▸ **What you are asked to do**: Each line from the one with "At what coordinates should I click to accomplish: Click green" through the last line below must be written out exactly. Do not copy pictures.

▸ **Stored data**:
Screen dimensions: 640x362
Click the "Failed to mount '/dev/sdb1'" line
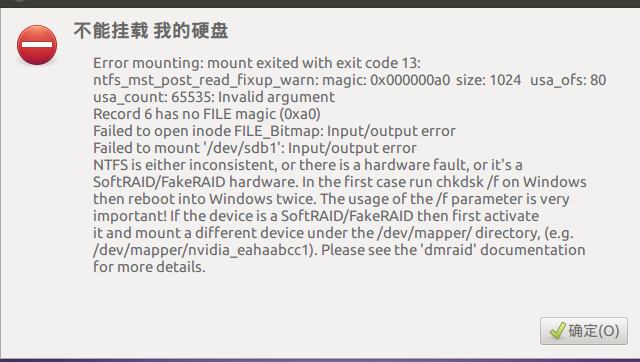point(255,148)
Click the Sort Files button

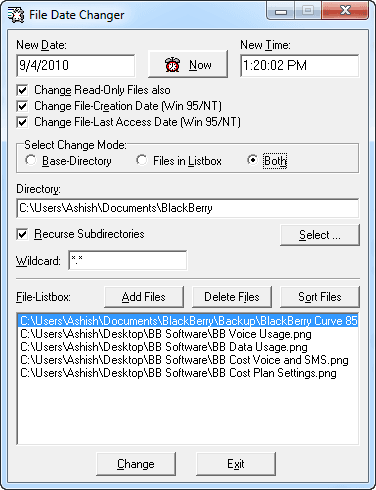coord(320,297)
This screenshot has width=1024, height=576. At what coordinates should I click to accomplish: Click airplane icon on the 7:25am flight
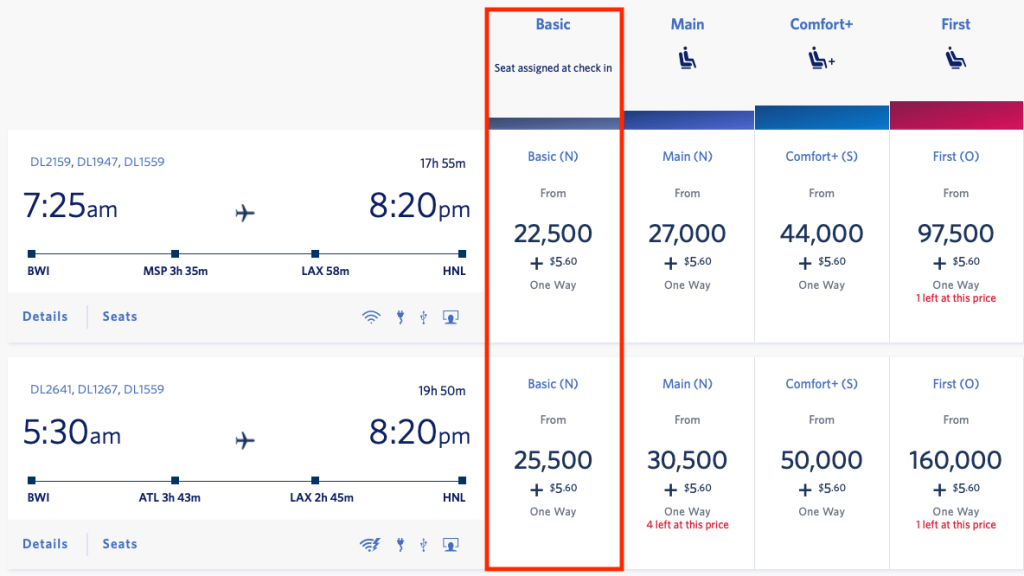[245, 212]
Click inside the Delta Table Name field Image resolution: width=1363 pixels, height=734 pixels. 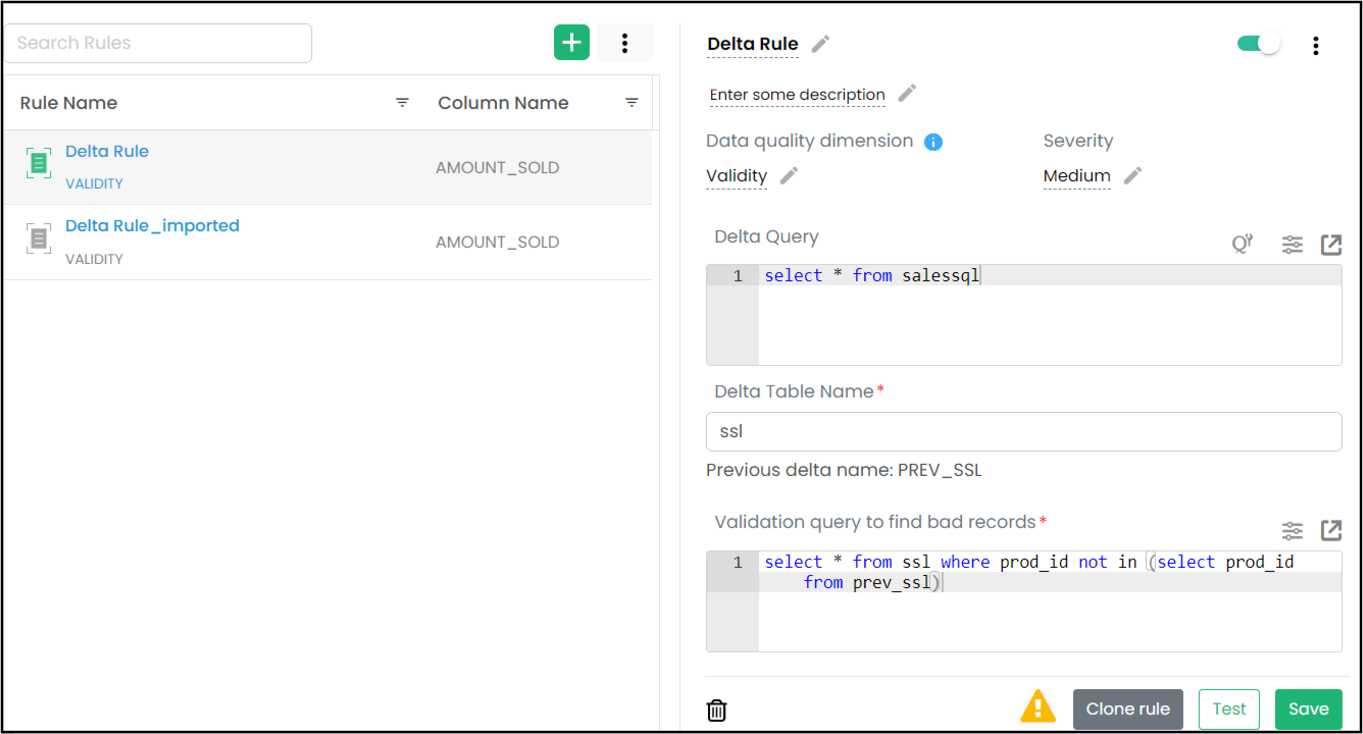1023,432
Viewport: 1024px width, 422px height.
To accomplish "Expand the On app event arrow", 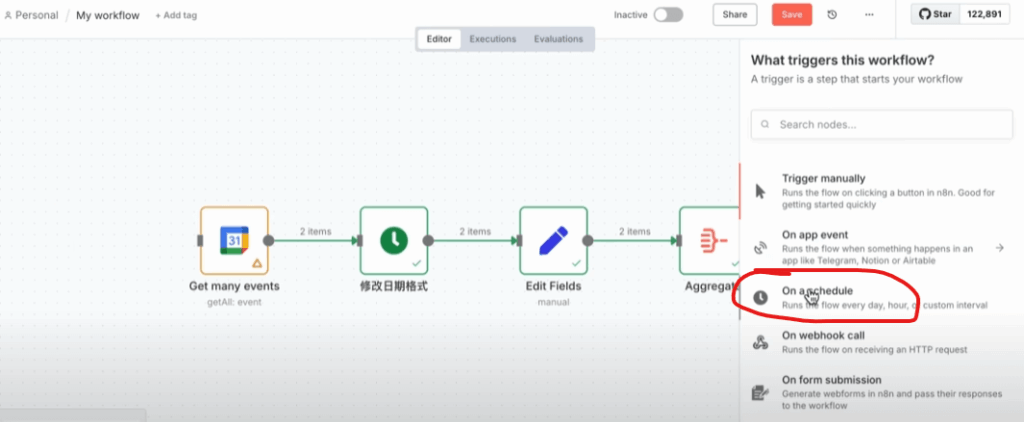I will (x=999, y=247).
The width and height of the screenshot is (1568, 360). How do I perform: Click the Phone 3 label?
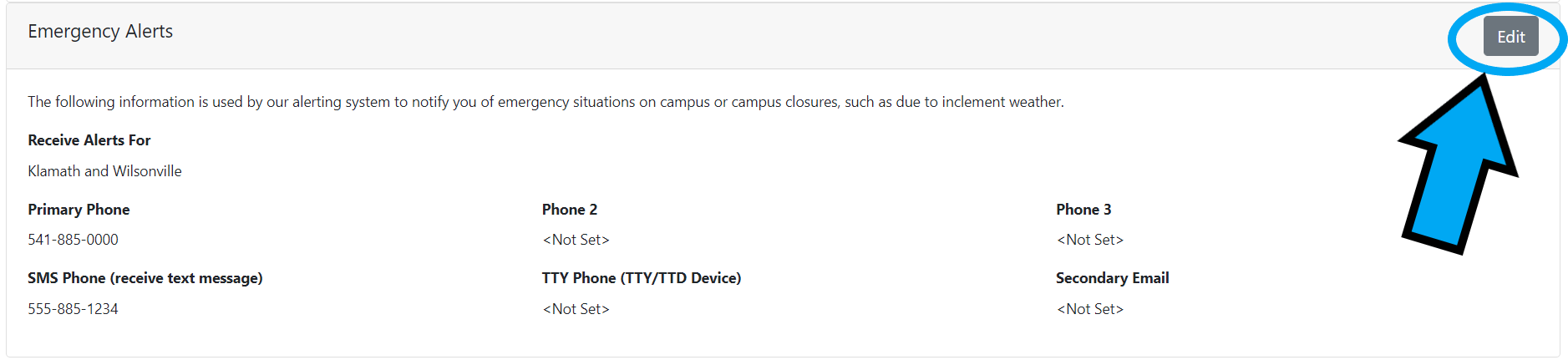coord(1083,210)
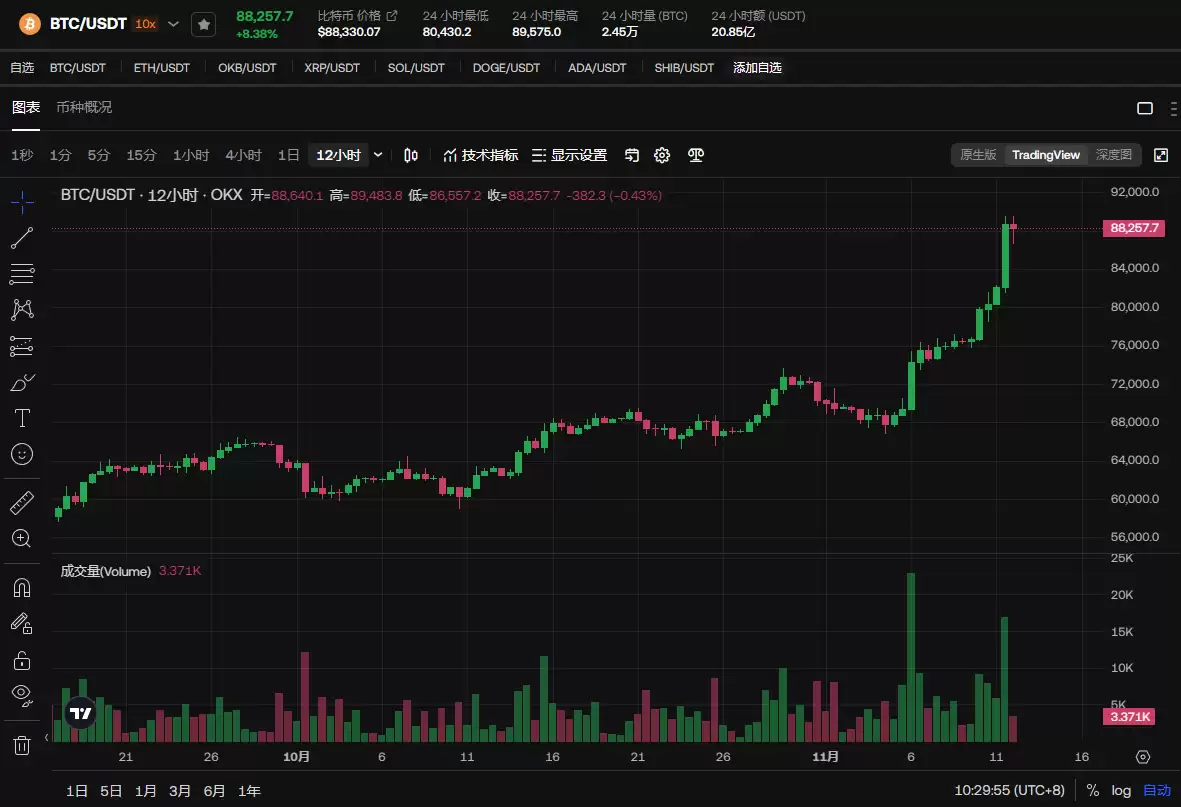Screen dimensions: 1181x807
Task: Expand the timeframe dropdown next to 12小时
Action: (x=377, y=155)
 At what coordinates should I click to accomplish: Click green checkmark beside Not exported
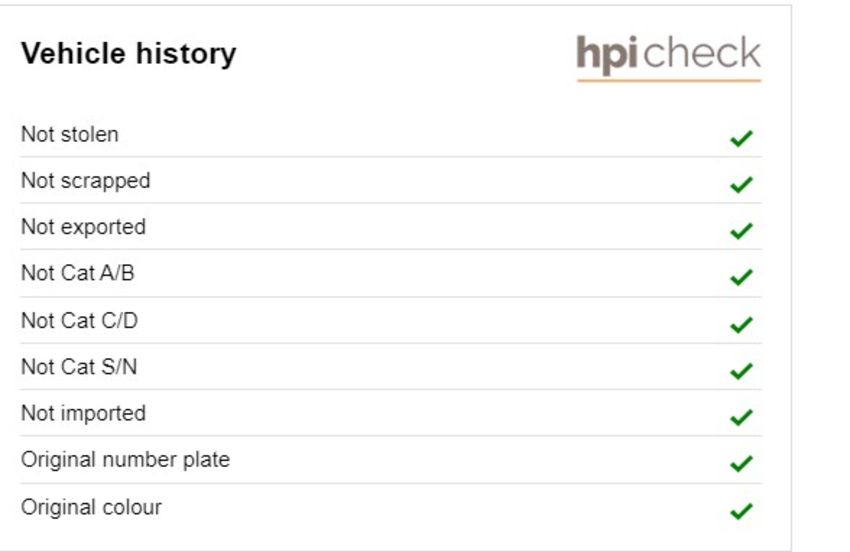point(741,230)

▸ **Solution for this task**:
 At what coordinates should I click to accomplish: Click green checkmark beside Not exported
point(741,230)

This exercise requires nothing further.